Items from a dataset
=====
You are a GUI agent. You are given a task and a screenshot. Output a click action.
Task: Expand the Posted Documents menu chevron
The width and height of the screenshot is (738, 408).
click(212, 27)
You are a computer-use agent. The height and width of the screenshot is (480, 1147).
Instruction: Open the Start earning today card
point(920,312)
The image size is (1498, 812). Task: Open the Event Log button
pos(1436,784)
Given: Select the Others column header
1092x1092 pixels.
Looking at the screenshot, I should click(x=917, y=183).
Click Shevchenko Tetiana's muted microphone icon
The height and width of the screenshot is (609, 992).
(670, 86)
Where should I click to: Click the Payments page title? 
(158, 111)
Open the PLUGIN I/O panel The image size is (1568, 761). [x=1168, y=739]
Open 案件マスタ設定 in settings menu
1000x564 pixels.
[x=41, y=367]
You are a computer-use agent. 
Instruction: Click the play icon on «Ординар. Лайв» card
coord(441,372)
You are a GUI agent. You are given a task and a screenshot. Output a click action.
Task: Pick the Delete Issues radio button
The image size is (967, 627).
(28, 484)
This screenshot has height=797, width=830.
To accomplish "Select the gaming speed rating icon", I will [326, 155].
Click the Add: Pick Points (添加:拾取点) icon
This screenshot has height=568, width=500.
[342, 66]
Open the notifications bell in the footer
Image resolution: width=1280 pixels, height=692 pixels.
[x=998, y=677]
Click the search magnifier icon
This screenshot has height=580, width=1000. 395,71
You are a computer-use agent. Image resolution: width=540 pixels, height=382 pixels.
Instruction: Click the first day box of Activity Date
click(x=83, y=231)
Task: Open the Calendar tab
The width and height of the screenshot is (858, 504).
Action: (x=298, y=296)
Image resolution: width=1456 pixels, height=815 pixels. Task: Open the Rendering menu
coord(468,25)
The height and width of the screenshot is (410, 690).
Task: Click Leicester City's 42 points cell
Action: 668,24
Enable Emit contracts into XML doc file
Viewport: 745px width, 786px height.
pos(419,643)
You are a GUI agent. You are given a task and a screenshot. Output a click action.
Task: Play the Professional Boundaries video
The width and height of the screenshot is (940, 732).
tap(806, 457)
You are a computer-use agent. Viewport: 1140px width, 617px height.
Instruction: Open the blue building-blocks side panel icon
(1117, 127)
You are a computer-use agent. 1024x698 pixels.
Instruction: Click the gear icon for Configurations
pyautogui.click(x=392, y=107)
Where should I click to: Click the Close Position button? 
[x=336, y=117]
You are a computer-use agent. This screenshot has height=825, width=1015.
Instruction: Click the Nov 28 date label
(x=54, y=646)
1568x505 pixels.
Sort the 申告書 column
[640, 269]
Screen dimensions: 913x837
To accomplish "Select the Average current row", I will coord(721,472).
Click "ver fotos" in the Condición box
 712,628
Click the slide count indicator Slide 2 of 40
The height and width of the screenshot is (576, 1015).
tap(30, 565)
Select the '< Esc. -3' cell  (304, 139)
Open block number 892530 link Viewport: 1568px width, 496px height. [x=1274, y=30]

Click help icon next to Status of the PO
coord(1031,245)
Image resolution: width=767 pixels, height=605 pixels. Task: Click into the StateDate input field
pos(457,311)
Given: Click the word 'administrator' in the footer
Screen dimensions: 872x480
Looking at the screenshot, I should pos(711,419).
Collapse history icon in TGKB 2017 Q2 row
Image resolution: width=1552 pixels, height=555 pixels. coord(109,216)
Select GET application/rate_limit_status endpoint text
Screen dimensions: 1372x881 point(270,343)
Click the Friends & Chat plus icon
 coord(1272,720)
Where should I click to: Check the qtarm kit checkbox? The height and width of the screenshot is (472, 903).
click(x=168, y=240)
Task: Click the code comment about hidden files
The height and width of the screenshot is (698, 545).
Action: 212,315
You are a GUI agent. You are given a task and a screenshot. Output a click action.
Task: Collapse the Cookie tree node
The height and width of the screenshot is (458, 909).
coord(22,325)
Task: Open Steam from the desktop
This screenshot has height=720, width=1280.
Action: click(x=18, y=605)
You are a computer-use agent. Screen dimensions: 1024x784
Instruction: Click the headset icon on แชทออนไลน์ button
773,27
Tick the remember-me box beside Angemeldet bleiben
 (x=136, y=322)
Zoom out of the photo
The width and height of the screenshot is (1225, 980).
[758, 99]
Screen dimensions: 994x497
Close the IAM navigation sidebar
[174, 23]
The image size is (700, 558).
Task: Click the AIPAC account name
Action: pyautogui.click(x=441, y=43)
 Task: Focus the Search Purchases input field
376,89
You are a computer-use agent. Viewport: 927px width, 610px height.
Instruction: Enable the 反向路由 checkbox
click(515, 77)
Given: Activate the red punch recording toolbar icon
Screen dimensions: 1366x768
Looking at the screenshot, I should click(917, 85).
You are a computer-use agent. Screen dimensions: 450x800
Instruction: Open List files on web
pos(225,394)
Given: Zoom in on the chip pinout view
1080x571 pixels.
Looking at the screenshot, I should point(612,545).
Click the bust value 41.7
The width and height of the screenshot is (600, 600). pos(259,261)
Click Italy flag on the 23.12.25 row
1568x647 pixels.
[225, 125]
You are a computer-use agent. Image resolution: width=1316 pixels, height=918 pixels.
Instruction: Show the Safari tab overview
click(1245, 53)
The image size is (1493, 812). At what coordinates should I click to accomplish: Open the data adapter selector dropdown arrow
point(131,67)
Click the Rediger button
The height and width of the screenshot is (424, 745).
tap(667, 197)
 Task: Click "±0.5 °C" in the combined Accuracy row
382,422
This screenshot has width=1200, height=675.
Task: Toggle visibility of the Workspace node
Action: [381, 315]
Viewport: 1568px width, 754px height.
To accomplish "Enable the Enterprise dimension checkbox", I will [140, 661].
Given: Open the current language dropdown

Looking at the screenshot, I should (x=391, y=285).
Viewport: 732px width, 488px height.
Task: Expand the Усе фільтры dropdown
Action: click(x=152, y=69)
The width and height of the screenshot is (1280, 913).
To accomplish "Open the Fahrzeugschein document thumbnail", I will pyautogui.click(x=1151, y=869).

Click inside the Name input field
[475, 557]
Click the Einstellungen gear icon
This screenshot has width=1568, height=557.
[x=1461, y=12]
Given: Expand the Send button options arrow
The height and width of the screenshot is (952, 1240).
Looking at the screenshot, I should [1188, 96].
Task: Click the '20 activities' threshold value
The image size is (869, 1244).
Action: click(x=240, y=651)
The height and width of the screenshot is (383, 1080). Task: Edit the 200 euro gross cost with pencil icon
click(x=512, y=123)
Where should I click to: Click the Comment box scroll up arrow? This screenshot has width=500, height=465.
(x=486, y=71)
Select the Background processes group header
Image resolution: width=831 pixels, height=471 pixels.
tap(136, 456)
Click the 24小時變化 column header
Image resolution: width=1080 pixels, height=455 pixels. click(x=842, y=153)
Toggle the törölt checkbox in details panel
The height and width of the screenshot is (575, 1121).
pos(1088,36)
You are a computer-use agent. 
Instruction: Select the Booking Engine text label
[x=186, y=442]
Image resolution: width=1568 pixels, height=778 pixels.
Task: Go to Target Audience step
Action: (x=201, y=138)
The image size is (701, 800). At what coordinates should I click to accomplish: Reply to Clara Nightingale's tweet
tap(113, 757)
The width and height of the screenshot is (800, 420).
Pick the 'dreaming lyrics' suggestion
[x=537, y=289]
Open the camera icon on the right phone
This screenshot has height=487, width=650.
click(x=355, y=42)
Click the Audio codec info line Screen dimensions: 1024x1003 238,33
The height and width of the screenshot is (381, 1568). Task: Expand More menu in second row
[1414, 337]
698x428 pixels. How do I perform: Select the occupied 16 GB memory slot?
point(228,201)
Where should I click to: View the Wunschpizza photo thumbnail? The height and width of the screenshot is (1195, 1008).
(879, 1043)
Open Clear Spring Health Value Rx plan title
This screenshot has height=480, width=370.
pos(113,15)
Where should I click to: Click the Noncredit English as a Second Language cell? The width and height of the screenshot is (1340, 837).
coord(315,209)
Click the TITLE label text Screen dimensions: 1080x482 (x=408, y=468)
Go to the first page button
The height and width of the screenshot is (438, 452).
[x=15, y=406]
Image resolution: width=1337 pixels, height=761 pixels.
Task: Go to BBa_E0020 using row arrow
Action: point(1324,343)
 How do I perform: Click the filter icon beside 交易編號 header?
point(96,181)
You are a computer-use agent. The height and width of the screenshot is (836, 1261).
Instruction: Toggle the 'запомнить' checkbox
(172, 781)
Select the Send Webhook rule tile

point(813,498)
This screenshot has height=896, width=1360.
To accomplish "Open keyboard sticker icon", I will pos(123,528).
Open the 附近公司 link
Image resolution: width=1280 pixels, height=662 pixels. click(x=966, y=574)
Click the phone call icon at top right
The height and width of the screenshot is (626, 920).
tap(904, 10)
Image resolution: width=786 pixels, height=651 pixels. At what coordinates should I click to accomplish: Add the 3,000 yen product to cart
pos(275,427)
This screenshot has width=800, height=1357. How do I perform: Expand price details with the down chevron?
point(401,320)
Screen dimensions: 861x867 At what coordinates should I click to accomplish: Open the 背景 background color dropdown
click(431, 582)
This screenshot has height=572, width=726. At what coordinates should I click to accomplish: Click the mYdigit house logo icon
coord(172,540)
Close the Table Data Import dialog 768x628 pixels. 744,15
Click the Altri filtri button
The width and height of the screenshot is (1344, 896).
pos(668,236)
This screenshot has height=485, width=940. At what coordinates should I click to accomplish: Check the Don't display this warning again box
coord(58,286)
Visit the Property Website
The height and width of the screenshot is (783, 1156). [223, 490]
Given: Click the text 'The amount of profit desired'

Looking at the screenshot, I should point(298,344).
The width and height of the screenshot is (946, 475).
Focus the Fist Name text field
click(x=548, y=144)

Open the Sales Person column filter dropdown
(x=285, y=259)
=====
_TASK:_ Retype only the lines above between the line with "Given: Click the word" and the line with "Task: Click the code", counting those two lines as well, and keep every character as it is.

_ANSWER BOX:_
Given: Click the word 'administrator' in the footer
Screen dimensions: 872x480
Looking at the screenshot, I should pos(711,419).
Collapse history icon in TGKB 2017 Q2 row
Image resolution: width=1552 pixels, height=555 pixels. coord(109,216)
Select GET application/rate_limit_status endpoint text
Screen dimensions: 1372x881 point(270,343)
Click the Friends & Chat plus icon
 coord(1272,720)
Where should I click to: Check the qtarm kit checkbox? The height and width of the screenshot is (472, 903).
click(x=168, y=240)
Task: Click the code comment about hidden files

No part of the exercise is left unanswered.